• [SET PROBLEM]
Collect each line of the items below that contains the word "This".

====

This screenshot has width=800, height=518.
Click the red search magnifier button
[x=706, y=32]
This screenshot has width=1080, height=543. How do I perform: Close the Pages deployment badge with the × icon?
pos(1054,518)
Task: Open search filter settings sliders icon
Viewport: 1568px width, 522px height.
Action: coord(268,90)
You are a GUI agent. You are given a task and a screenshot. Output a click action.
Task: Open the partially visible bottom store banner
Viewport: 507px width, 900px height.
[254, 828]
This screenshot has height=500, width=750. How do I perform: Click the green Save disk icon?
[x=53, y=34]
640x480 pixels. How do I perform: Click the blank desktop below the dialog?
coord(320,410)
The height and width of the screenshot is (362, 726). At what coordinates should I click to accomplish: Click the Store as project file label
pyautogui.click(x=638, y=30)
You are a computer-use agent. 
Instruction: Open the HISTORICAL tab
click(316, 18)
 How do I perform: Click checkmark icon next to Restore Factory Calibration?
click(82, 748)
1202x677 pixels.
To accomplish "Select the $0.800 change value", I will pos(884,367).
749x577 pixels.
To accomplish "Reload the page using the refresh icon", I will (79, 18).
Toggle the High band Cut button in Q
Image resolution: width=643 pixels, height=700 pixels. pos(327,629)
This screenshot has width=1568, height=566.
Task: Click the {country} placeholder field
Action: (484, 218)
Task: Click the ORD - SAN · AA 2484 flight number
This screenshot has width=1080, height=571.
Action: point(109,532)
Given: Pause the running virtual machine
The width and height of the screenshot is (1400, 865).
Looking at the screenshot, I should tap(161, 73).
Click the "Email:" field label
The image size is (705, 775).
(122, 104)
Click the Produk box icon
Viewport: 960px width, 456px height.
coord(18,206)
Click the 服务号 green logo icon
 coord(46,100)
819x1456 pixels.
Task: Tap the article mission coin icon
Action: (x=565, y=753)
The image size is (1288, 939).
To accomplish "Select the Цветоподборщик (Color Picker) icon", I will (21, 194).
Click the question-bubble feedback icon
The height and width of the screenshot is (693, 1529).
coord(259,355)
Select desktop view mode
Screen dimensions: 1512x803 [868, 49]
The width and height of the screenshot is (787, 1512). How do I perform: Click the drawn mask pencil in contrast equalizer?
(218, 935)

====

• [PROBLEM SOLUTION]
This screenshot has width=800, height=518.
This screenshot has width=1080, height=543. How do I perform: Close the Pages deployment badge with the × icon?
This screenshot has height=500, width=750. How do I perform: Click the green Save disk icon?
This screenshot has width=1568, height=566.
This screenshot has width=1080, height=571.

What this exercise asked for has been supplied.